▶ **Work to be completed**:
Your job is to report every line of the entries that has "date".

[Stored items]
####################
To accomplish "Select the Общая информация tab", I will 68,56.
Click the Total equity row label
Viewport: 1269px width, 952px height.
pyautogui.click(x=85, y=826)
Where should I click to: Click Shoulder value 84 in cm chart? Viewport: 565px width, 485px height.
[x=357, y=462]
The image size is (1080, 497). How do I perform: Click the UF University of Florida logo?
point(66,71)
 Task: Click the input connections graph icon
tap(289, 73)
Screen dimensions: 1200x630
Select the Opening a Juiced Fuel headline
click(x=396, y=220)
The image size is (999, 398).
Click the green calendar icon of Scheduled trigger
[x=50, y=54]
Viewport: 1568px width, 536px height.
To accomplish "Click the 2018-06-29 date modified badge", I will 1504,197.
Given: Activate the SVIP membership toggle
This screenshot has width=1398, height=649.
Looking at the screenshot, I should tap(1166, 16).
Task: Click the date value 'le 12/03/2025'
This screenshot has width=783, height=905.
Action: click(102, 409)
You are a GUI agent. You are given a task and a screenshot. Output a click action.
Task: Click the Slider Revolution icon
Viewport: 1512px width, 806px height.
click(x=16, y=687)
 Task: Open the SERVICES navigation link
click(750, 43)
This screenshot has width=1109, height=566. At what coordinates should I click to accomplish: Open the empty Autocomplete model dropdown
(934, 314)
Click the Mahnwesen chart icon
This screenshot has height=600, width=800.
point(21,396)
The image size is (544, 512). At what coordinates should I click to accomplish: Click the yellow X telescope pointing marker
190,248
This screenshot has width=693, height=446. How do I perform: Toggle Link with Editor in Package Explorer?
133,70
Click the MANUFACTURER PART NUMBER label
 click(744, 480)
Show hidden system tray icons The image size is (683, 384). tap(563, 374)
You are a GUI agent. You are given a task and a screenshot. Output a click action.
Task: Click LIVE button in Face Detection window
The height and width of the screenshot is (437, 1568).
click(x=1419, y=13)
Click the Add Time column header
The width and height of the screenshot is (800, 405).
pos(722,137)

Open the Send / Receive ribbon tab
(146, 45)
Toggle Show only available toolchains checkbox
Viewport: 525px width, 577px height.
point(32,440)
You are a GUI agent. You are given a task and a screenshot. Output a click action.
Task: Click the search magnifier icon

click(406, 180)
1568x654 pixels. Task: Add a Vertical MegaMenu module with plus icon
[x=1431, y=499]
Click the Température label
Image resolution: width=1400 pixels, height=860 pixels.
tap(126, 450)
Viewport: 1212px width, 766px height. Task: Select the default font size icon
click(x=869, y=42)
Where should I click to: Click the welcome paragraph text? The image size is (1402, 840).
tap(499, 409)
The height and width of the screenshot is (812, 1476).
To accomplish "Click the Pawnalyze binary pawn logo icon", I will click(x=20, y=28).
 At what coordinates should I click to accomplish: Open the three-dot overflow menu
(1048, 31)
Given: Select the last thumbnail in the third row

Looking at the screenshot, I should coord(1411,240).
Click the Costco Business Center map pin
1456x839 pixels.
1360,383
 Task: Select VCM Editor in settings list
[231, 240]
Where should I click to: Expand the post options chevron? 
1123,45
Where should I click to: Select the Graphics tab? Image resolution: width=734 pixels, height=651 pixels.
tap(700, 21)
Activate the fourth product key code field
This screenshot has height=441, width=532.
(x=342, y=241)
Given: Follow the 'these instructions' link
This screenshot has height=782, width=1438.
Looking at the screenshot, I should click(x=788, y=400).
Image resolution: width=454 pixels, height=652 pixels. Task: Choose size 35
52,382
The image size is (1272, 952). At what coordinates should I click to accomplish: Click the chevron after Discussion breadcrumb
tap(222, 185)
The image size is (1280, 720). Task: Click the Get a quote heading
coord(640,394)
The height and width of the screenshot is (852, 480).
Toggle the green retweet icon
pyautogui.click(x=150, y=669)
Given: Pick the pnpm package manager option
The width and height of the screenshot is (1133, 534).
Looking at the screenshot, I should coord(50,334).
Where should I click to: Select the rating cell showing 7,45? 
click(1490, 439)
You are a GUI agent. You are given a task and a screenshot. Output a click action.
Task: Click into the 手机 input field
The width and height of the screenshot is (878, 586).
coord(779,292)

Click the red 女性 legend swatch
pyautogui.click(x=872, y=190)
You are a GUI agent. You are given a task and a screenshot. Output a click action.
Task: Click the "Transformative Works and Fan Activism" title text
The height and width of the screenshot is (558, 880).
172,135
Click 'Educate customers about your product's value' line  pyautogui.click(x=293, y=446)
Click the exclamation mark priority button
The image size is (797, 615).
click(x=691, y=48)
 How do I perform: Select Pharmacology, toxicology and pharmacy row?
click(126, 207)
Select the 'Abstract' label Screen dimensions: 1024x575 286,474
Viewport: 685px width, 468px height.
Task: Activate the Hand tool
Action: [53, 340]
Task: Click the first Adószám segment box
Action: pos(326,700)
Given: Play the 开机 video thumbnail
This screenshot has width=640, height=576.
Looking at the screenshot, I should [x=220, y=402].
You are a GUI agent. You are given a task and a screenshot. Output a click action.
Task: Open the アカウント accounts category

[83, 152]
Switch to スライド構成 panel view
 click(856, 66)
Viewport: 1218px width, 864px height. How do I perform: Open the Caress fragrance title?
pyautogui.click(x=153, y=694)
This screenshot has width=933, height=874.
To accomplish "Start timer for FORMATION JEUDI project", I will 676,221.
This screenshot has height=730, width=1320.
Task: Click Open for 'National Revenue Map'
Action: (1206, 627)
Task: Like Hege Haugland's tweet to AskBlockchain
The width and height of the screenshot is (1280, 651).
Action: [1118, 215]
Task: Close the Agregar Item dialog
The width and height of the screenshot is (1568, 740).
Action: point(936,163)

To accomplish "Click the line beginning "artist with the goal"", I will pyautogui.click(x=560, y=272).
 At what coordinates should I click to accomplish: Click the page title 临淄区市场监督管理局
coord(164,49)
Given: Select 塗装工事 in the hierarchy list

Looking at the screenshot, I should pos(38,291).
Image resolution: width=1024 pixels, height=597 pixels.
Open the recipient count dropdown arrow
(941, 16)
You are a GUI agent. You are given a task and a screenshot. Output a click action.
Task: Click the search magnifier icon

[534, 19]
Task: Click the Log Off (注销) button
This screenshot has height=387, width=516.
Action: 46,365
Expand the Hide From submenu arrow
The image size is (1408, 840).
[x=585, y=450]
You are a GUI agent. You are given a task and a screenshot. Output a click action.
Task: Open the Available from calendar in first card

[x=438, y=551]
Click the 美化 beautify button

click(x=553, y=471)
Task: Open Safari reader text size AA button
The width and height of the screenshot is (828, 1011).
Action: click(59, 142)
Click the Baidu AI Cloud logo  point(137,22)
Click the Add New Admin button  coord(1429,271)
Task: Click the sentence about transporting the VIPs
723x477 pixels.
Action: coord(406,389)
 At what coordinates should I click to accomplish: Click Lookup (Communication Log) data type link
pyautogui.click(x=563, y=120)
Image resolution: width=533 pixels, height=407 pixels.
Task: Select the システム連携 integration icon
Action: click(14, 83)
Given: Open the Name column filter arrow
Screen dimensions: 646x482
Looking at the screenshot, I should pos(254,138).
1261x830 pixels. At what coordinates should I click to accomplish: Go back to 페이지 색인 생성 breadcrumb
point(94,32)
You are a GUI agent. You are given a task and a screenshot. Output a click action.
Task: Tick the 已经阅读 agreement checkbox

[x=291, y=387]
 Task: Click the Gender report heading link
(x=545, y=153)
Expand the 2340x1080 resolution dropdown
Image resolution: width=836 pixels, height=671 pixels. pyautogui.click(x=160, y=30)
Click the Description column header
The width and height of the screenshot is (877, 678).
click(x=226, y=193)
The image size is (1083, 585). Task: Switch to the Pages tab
####################
▶ **Answer space**:
To accomplish "Click the 2018-06-29 date modified badge", I will 1504,197.
Task: Click the date value 'le 12/03/2025'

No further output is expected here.